If a variable must have a value then it should be named or named w/a
value (e.g., year or year=2017). If a variable
will be TRUE or FALSE then set it at the most
oft used status (e.g., by_strata = FALSE). If the function
is dependent upon a variable that may or may not be included then use
NULL (e.g., alt_file = NULL).
What does this mean?
Do this
double <- function(x){
x * x
}
Not this
double <- function(x){
d <- x * x
return(d)
}
We will use roxygen2 documentation - a standard function will look
something like:
#' query fishery catch data
#'
#' @param year max year to retrieve data from
#' @param species species group code e.g., "DUSK"
#' @param area sample area "GOA", "AI" or "BS" (or combos)
#' @param db data server to connect to
#' @param save saves a file to the data/raw folder, otherwise sends output to global enviro (default: TRUE)
#'
#' @export
#'
#' @examples
#' \dontrun{
#' q_catch(year = 2022, species = 'NORK', area = 'GOA', db = akfin, save = TRUE)
#' }
q_catch <- function(year, species, area, db, save = TRUE) {
# function code...
}
We will use informative error messages throughout our functions -
this can be done using the stop() function.
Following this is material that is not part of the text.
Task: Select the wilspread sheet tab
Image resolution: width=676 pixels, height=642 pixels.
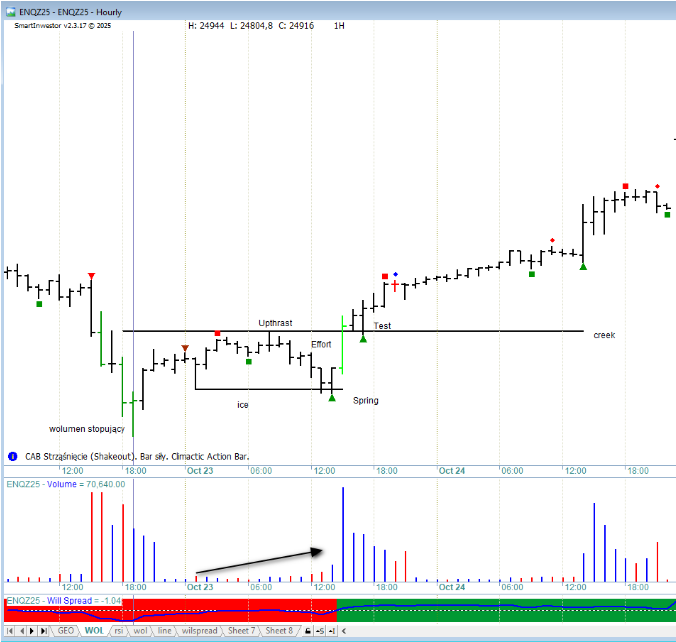Action: coord(199,631)
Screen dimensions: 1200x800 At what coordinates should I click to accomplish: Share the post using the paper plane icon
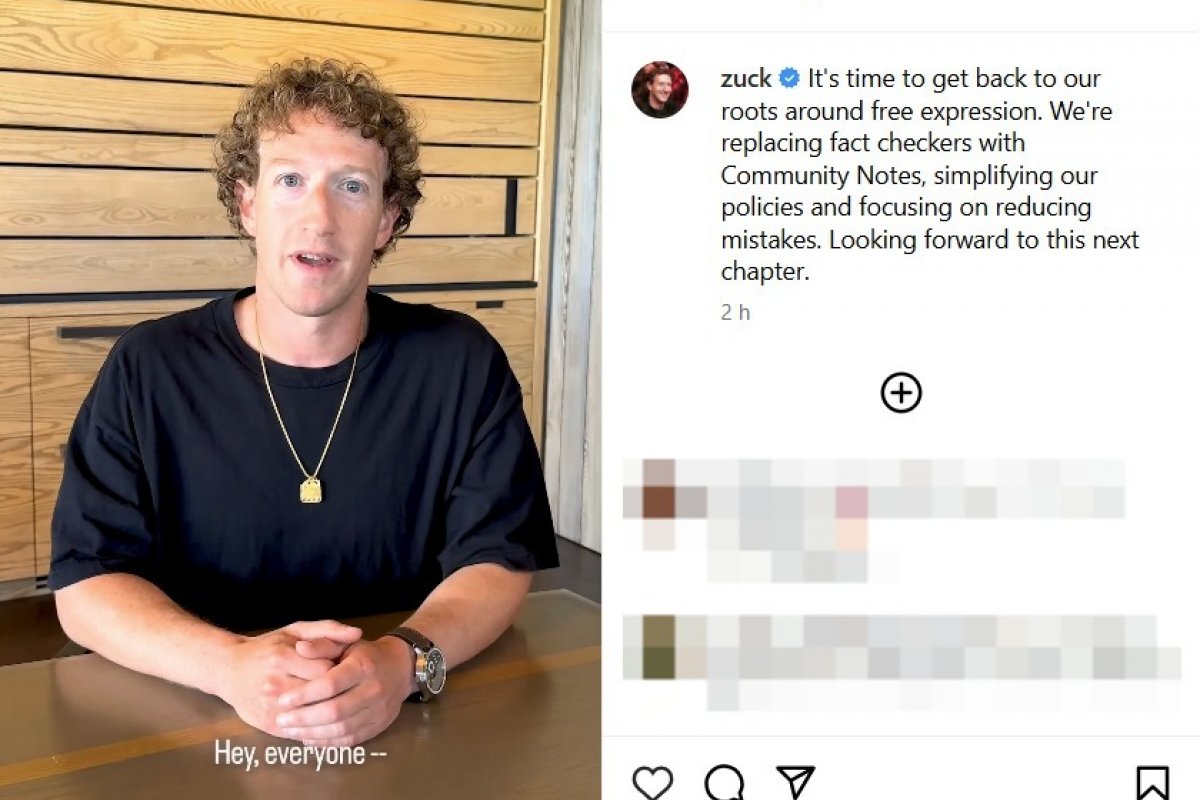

q_catch <- function(year, species, area, db, save = TRUE) {
area = toupper(area)
if(!(area %in% c("GOA", "AI", "BS"))) {
stop("the area name is incorrect it must be 'GOA', 'BS', 'AI', or a combo e.g., ('BS', 'AI')")
}
}
When building an R package that uses functions from other packages
they must be called explicitly:
fsc_table <- function(year, folder){
option(scipen = 999)
fsc = vroom::vroom(here::here(year, "data", "output", "fish_size_comp.csv"))
fsc %>%
tidytable::select(n_s, n_h) %>%
t(.) %>%
as.data.frame() %>%
tibble::rownames_to_column("name") -> samps
fsc %>%
tidytable::select(-n_s, -n_h, -AA_Index) %>%
tidytable::pivot_longer(-year) %>%
tidytable::pivot_wider(names_from = year, values_from = value, names_prefix = "y") %>%
as.data.frame() %>%
tidytable::mutate(tidytable::across(tidytable::where(is.numeric), round, digits = 4)) %>%
tidytable::mutate(name = gsub("X", "", name),
name = ifelse(tidytable::row_number() == tidytable::n(),
paste0(name, "+"), name )) %>%
tidytable::rename_with(~stringr::str_replace(., "y", "")) -> comp
names(samps) <- base::names(comp)
tidytable::bind_rows(comp, samps) %>%
vroom::vroom_write(here::here(year, folder, "tables", "tbl_10_07.csv"), delim = ",")
}
In order to run this function we need to have five packages loaded
(vroom, here, tidytable, tibble, stringr), note that
base is also called, but not technically necessary.
The packages can be added to the R package using the
usethis package:
usethis::use_package("vroom")
This will add the packages to the DESCRIPTION file as
"Imports". Once packages are added
devtools::document() is run to update the package.
We want to keep the number of dependencies to a minimum.